Asynchronous(or *async*) execution refers to execution that doesn\'t block when invoking subroutines. It is a *fire-and-forget* technique. Any work package runs separately from the main application thread and notifies the calling thread of its completion, failure or progress.
Usually, such methods return an entity called `future` or `promise` that is the representation of an in-progress computation. The calling thread can query for the status of the computation via the returned future or promise and retrieve the result once completed.
Another pattern is to pass a callback function to the asynchronous functional call, which is invoked with the results when the asynchronous function is done processing.
Asynchronous programming is an execllent choice for applications that do extensive network or disk I/O and spend most of their time waiting.

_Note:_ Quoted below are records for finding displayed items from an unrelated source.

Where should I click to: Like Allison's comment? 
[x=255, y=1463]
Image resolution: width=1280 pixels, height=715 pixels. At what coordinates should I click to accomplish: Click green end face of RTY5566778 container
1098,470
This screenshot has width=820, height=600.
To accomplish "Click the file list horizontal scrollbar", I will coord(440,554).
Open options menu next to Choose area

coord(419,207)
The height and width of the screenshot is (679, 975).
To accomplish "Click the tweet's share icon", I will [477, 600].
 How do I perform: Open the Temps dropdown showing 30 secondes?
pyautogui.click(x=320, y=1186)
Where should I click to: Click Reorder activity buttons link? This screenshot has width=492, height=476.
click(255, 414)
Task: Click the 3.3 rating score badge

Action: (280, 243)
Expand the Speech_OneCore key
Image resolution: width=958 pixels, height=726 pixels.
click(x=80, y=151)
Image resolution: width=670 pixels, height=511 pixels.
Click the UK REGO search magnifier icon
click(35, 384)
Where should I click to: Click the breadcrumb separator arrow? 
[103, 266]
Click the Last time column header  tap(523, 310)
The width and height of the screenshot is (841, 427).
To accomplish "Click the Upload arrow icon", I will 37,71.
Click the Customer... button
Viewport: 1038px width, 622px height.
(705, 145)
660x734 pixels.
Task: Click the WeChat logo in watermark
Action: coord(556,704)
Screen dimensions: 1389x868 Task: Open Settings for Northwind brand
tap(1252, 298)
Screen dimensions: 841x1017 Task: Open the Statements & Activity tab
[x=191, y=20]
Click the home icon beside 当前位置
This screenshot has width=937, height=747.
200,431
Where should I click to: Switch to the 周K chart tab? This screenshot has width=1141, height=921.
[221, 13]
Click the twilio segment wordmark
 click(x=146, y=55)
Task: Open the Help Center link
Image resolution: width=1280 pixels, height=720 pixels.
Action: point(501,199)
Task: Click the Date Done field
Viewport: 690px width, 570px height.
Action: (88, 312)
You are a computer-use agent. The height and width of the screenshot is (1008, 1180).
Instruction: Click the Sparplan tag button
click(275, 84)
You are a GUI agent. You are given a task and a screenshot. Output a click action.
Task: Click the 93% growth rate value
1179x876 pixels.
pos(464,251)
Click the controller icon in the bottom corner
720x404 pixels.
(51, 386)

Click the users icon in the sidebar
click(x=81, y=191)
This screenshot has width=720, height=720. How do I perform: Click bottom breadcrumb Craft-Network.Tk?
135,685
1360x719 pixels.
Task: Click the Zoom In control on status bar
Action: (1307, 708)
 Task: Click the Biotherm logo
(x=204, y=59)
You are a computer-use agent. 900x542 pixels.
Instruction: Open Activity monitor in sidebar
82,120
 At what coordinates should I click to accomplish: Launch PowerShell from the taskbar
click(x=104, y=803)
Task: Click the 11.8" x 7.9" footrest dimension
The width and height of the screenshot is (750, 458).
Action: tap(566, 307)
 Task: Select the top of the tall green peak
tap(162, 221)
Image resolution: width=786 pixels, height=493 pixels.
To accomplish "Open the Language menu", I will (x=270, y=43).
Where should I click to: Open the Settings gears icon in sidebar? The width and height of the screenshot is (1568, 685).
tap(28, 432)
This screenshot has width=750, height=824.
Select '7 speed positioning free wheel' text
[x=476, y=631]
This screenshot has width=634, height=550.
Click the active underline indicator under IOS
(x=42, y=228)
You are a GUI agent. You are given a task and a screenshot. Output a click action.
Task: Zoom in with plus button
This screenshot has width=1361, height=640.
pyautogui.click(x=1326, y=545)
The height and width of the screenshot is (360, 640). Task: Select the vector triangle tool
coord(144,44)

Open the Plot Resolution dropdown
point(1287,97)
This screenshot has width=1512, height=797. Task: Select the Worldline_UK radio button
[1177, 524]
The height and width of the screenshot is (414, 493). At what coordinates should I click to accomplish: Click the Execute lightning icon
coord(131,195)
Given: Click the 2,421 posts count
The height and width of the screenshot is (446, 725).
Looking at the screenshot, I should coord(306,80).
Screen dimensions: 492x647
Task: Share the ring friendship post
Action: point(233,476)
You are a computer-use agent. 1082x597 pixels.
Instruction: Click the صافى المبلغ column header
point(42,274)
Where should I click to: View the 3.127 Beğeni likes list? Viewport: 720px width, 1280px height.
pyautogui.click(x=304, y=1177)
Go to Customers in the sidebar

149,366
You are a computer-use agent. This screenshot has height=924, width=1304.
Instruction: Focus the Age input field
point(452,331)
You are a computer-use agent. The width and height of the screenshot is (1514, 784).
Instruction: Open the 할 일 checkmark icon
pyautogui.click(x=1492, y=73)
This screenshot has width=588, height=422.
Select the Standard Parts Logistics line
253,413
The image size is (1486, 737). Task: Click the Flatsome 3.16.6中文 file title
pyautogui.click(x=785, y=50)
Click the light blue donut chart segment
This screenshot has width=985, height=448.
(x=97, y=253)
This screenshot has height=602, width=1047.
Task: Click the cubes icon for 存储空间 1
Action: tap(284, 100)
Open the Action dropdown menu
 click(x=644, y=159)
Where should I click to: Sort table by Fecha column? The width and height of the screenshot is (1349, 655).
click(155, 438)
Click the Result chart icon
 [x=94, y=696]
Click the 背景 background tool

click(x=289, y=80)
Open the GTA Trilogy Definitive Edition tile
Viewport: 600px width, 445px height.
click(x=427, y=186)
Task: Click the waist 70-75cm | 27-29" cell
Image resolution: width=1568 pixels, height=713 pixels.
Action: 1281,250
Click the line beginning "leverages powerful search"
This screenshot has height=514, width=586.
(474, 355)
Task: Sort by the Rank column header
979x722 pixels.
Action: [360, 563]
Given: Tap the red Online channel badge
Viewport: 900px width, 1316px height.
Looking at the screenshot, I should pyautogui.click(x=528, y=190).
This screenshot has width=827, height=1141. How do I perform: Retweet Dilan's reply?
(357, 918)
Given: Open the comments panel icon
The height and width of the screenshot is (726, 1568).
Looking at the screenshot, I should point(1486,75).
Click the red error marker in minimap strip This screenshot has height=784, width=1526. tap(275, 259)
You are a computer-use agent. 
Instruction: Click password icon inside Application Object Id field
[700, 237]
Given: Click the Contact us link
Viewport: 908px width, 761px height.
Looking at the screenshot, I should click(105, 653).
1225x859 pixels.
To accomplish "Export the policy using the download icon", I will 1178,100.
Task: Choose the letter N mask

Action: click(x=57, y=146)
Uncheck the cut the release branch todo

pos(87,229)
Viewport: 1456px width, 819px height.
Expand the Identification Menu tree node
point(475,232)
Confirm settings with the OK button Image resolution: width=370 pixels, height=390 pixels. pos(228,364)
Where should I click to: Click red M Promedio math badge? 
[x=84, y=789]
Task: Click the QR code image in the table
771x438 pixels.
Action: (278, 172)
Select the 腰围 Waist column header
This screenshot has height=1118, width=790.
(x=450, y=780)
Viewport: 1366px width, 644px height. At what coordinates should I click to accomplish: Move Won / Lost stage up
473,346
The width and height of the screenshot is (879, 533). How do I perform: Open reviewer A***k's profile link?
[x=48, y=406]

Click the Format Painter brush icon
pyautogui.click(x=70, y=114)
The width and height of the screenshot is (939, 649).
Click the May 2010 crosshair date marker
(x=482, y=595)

### I/O bound vs CPU bound
#### CPU bound
Programs that are compute-intensive are called CPU bound programs. This could involve numerical optimizations, Monte-Carlo simulations, data-crunching etc.
#### I/O bound
I/O bound programs spend most of their time doing network or main memory and file I/O operations. Since the CPU and main memory are separate, a bus exists between the two to transfer bits. Similarly, data needs to moved from the NIC to CPU/memory. Even though these physical distances are small, the time taken to transfer the data can waste a few thousand CPU cycles. This is why I/O bound programs show relatively lower CPU utilization than CPU bound programs.
### Data race-conditions and thread safety
The most common cause of bugs in concurrent code is a *race-condition*.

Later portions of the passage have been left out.